* **Records for the task**
::::

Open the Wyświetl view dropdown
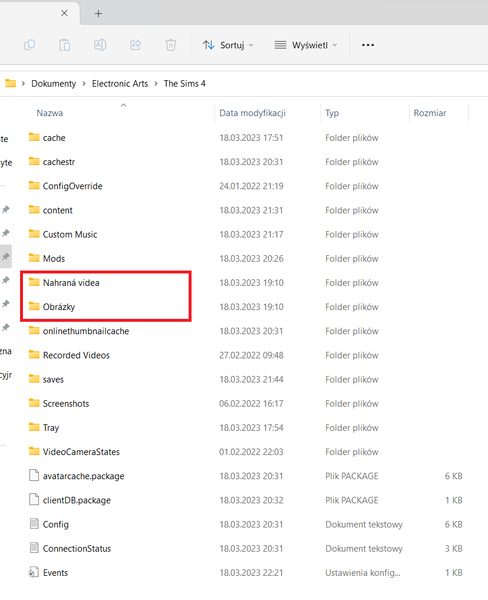The height and width of the screenshot is (600, 488). tap(306, 45)
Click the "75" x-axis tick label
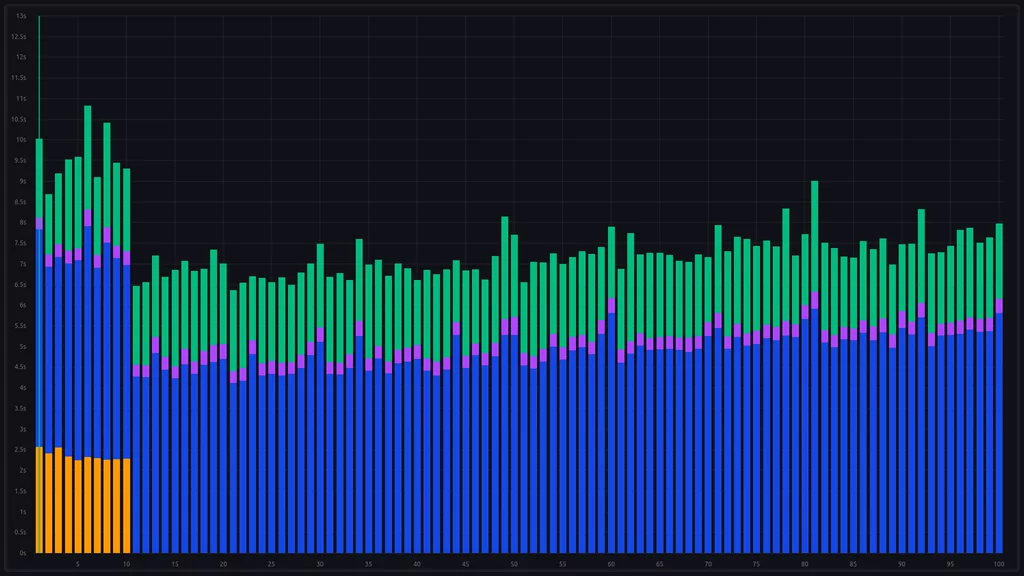Image resolution: width=1024 pixels, height=576 pixels. (x=756, y=564)
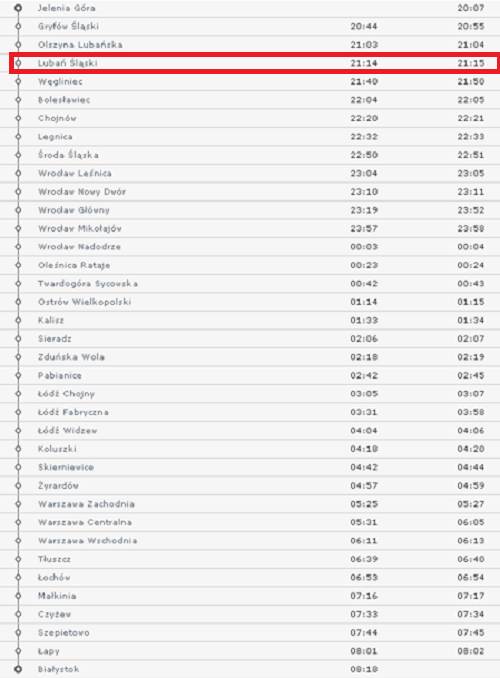
Task: Open the Legnica station link
Action: tap(55, 137)
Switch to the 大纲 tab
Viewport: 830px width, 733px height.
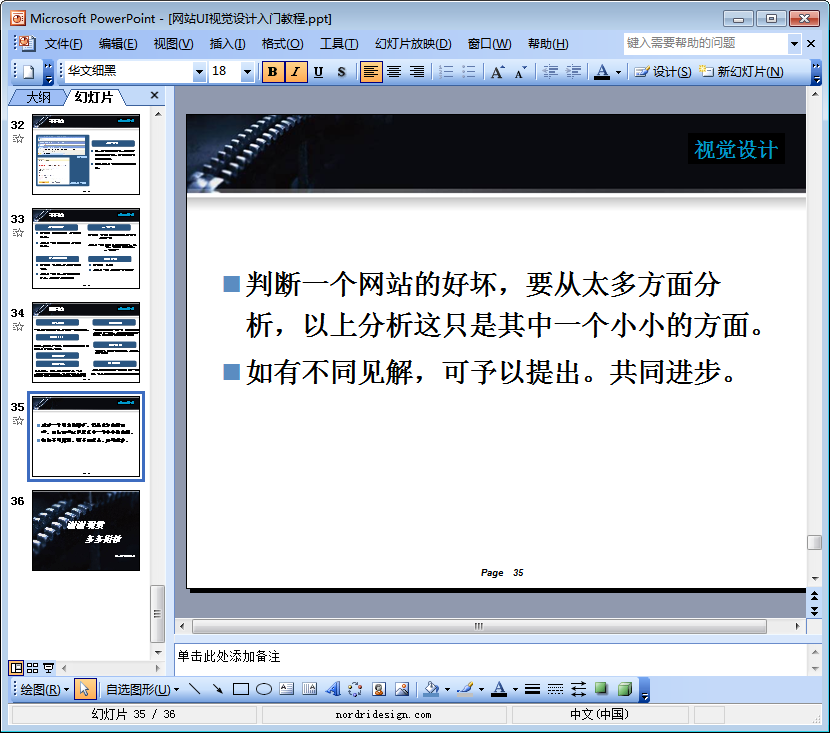coord(38,97)
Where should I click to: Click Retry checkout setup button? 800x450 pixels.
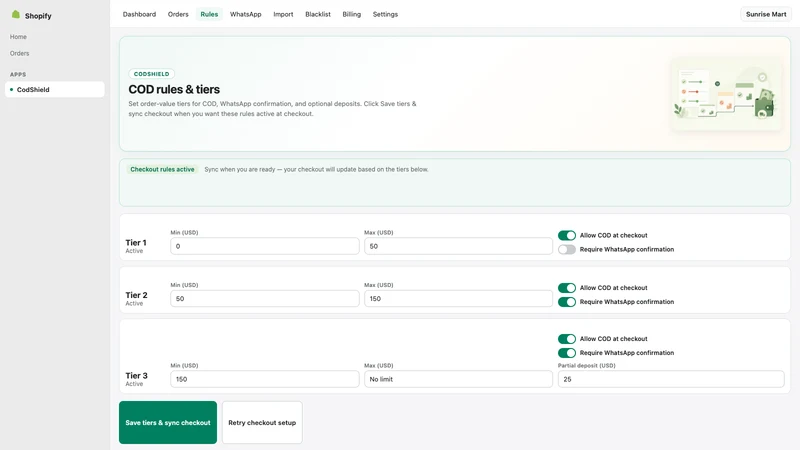coord(262,422)
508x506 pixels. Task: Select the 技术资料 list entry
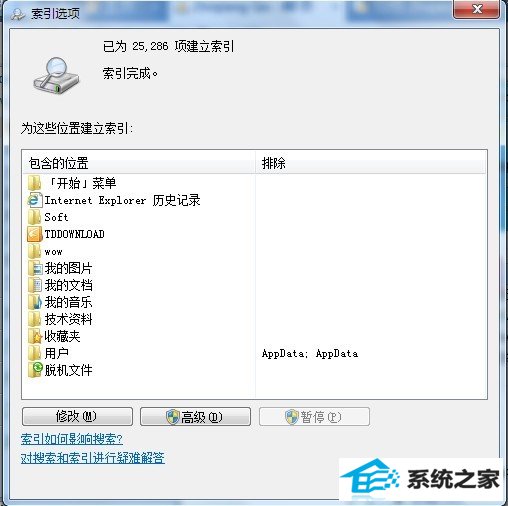[x=69, y=319]
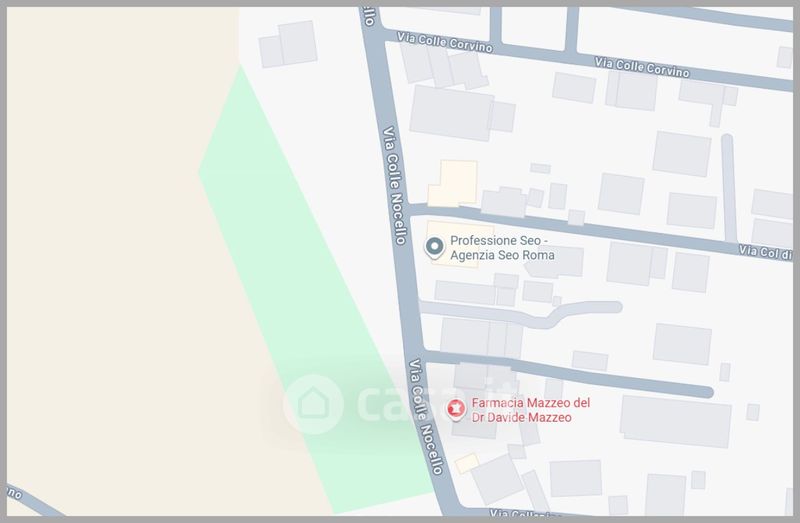
Task: Click the vertical Via Colle Nocello label near the top
Action: pos(395,185)
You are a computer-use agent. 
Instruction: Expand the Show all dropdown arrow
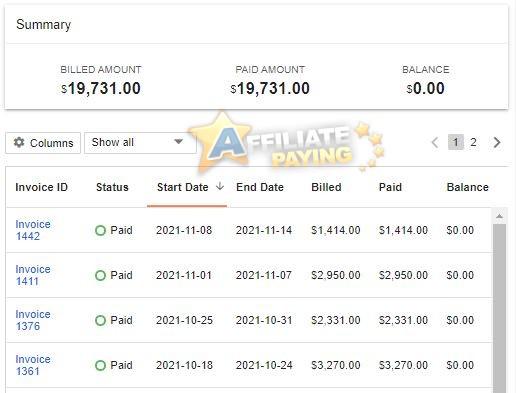(x=179, y=142)
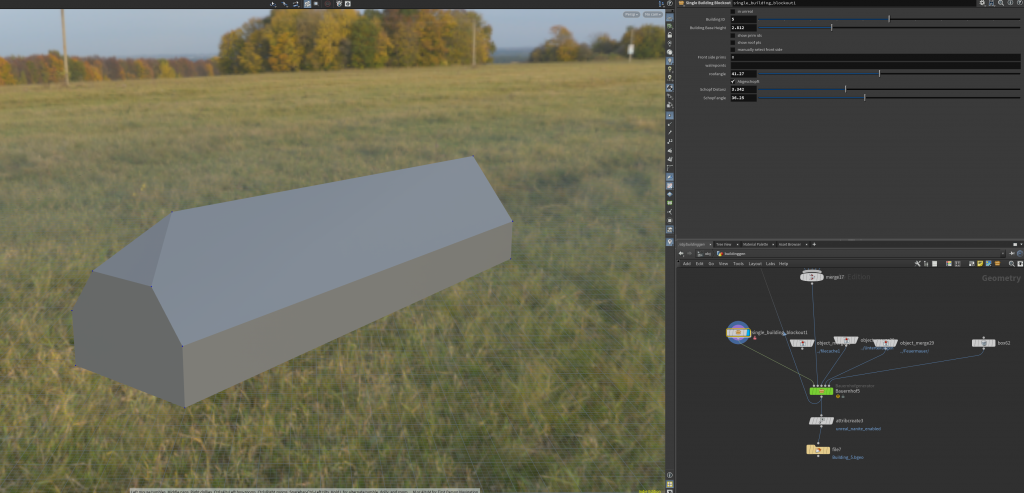This screenshot has height=493, width=1024.
Task: Select the attribcreate3 node
Action: (x=821, y=421)
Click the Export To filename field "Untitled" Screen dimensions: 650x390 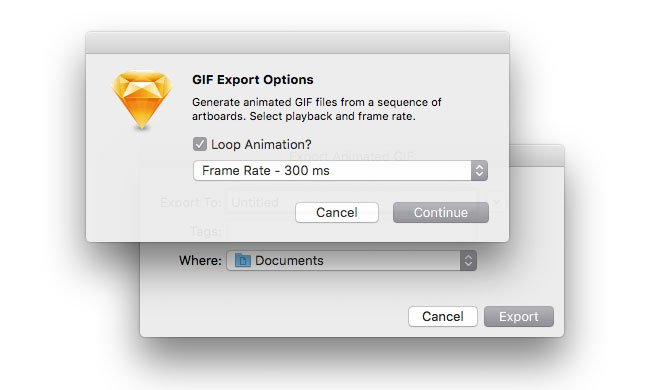pos(352,202)
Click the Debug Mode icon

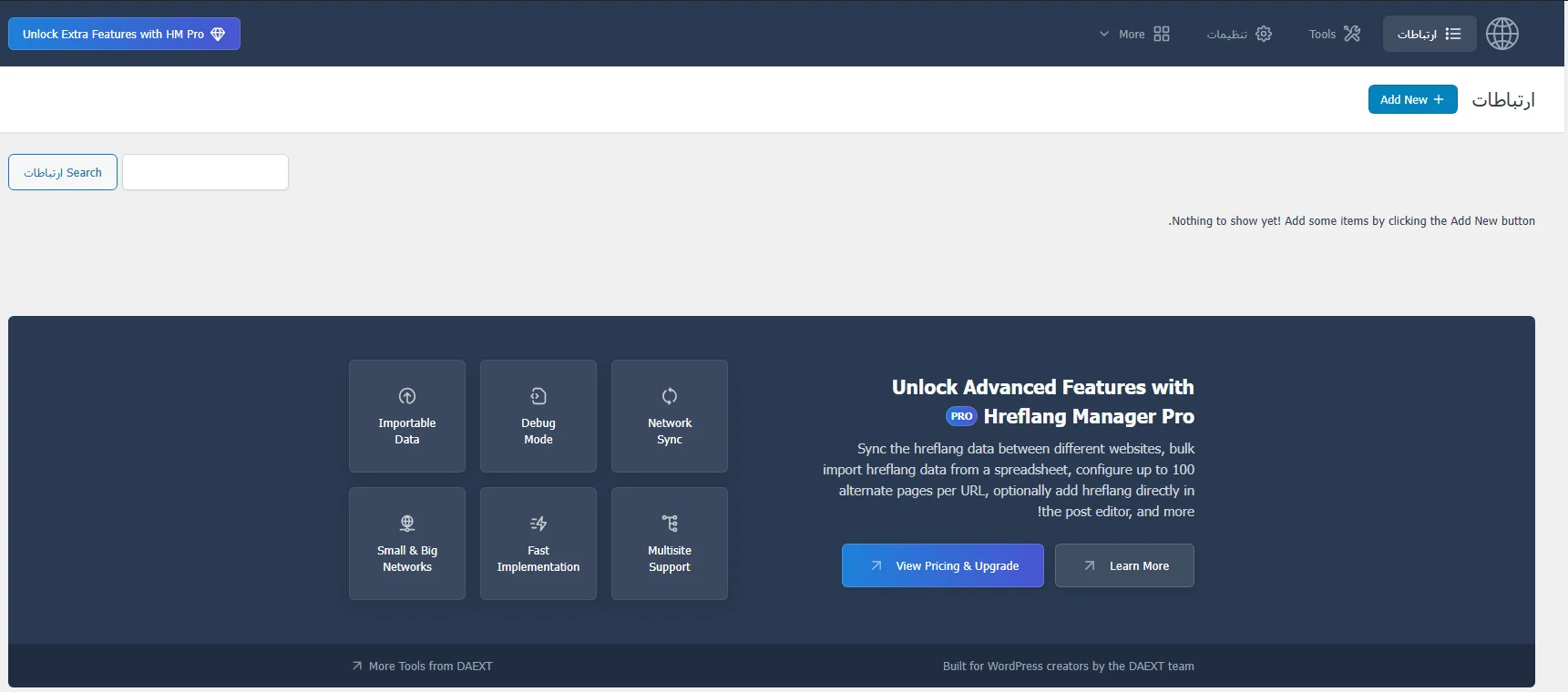pyautogui.click(x=538, y=396)
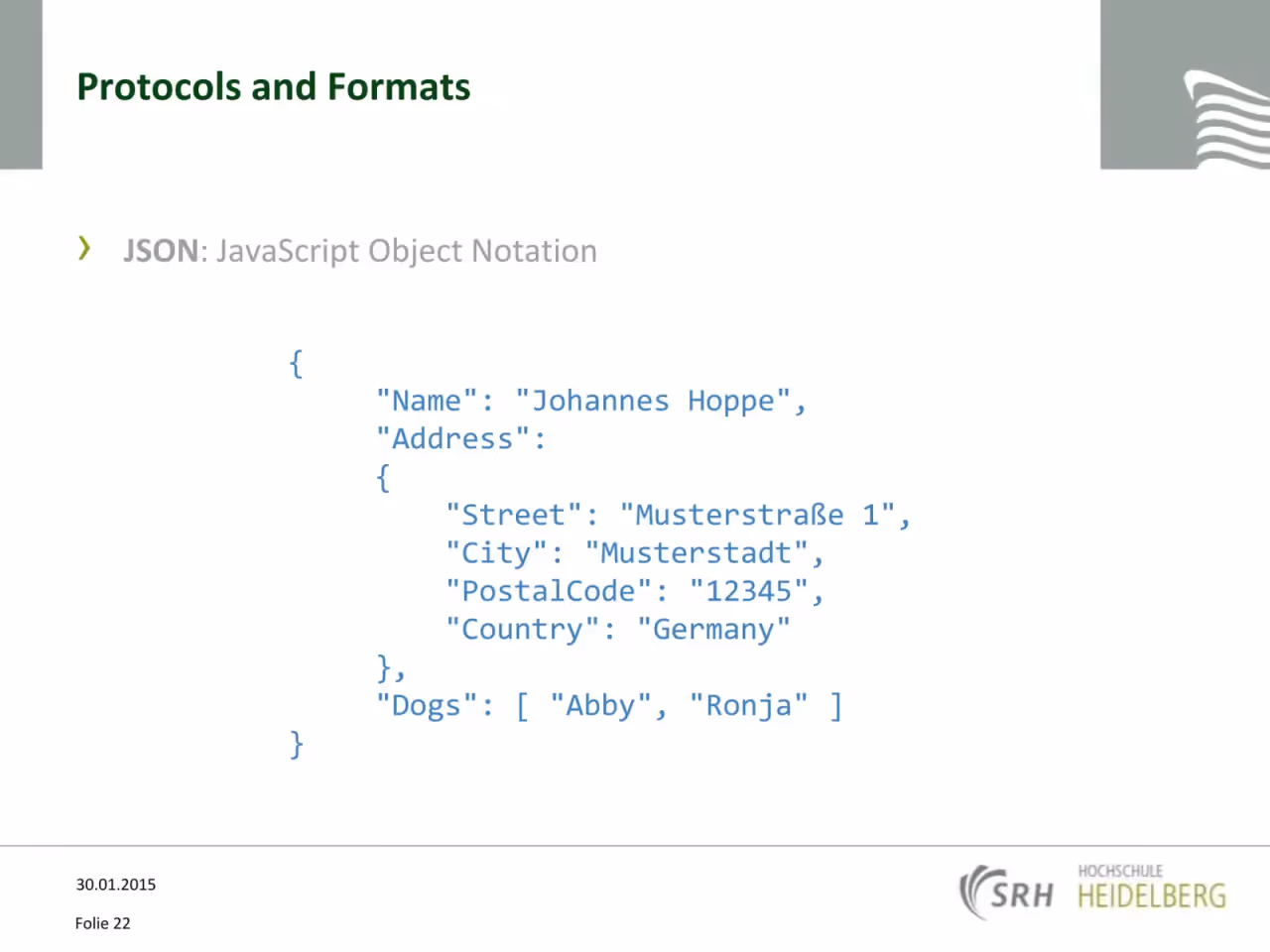Click the "Street" key in the nested object
The width and height of the screenshot is (1270, 952).
pyautogui.click(x=513, y=515)
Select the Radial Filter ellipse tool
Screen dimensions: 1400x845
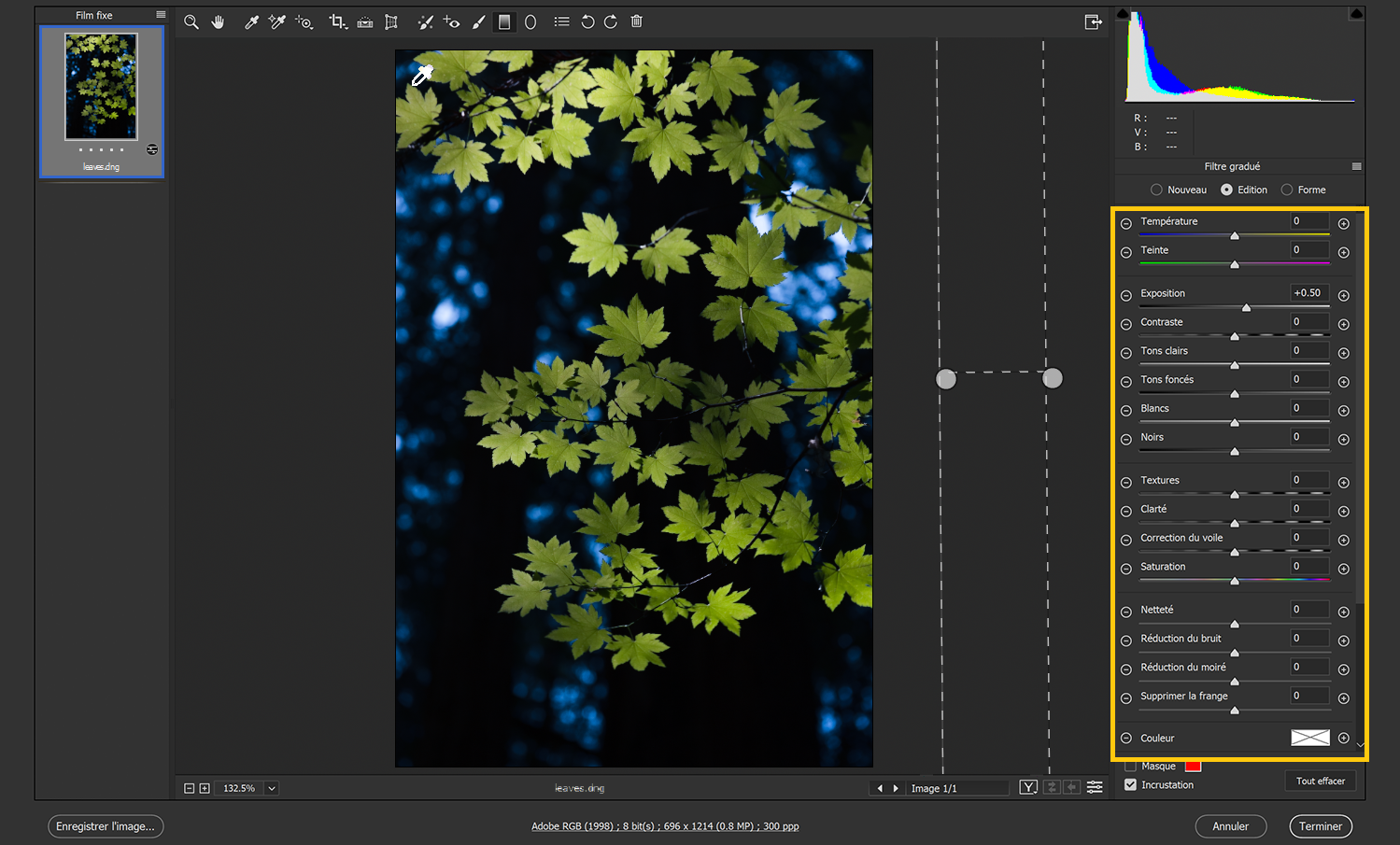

::::

* **Work instructions**
The answer is the run of lines from the one with "Click the Debug Mode icon" through the final line of the data, copied exactly, and nothing else; no pictures.

* **Solution for this task**
Click the Debug Mode icon

pyautogui.click(x=538, y=396)
Click the "Street" key in the nested object
The width and height of the screenshot is (1270, 952).
pyautogui.click(x=513, y=515)
Select the Radial Filter ellipse tool
Screen dimensions: 1400x845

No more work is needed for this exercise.